__WORK ORDER__: Exactly retype the lines below from the one containing "Screen dimensions: 837x597" through the end of the listing. Leave pictures out.

__RECORDS FOR THE TASK__:

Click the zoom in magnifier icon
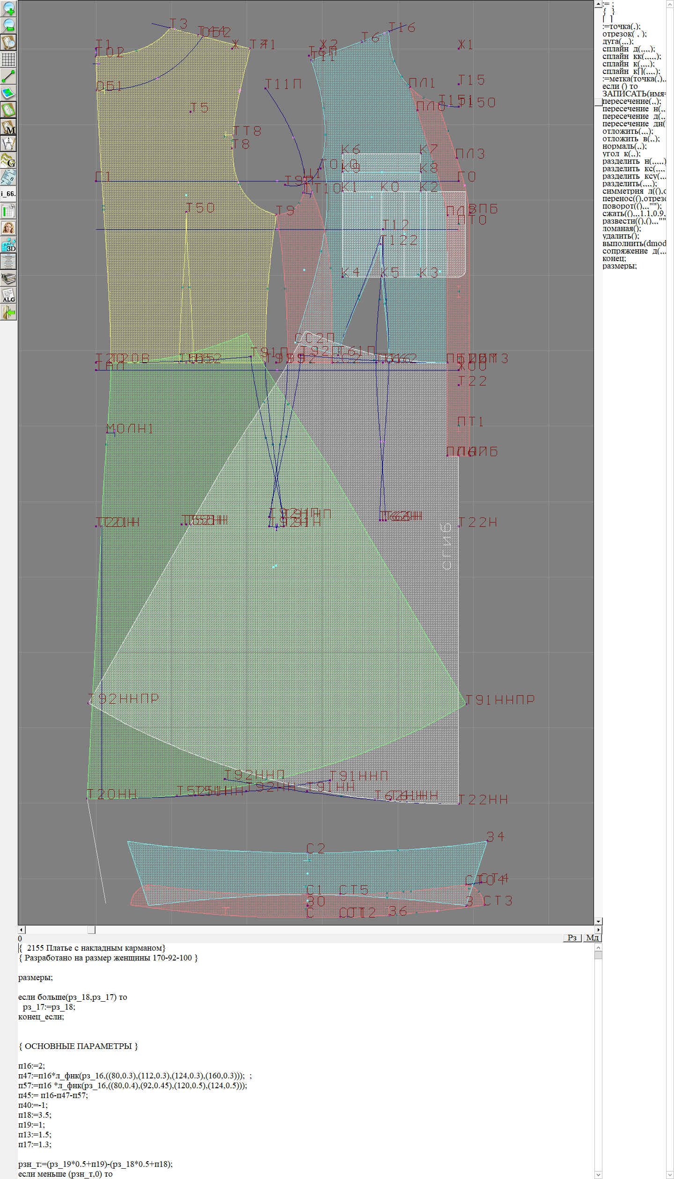674x1179 pixels. point(8,8)
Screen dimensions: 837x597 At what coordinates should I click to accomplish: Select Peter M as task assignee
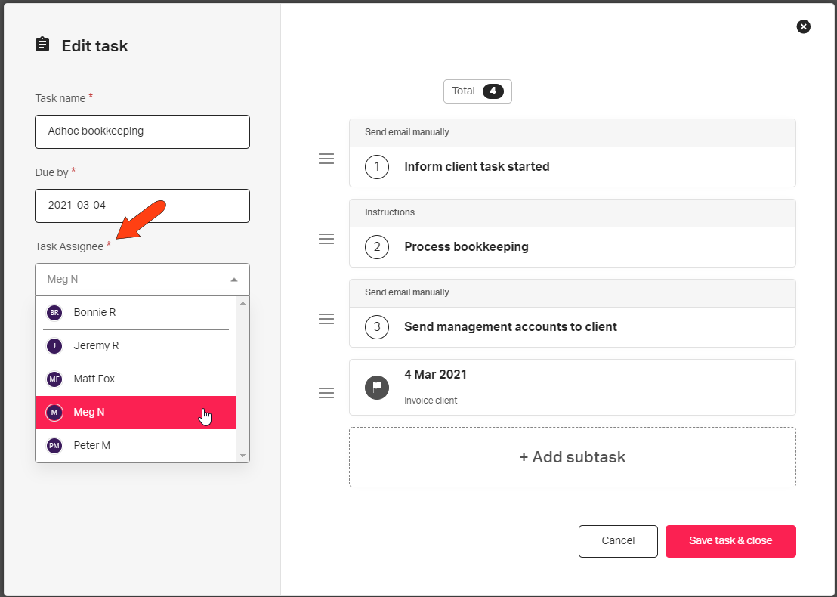click(x=135, y=445)
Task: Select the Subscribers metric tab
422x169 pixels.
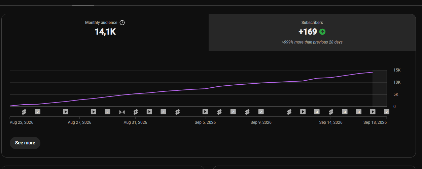Action: click(312, 33)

__EXERCISE SOLUTION__:
Screen dimensions: 837x597 At what coordinates should I click to accomplish: Select Peter M as task assignee
click(x=135, y=445)
Task: Select the Subscribers metric tab
422x169 pixels.
Action: click(312, 33)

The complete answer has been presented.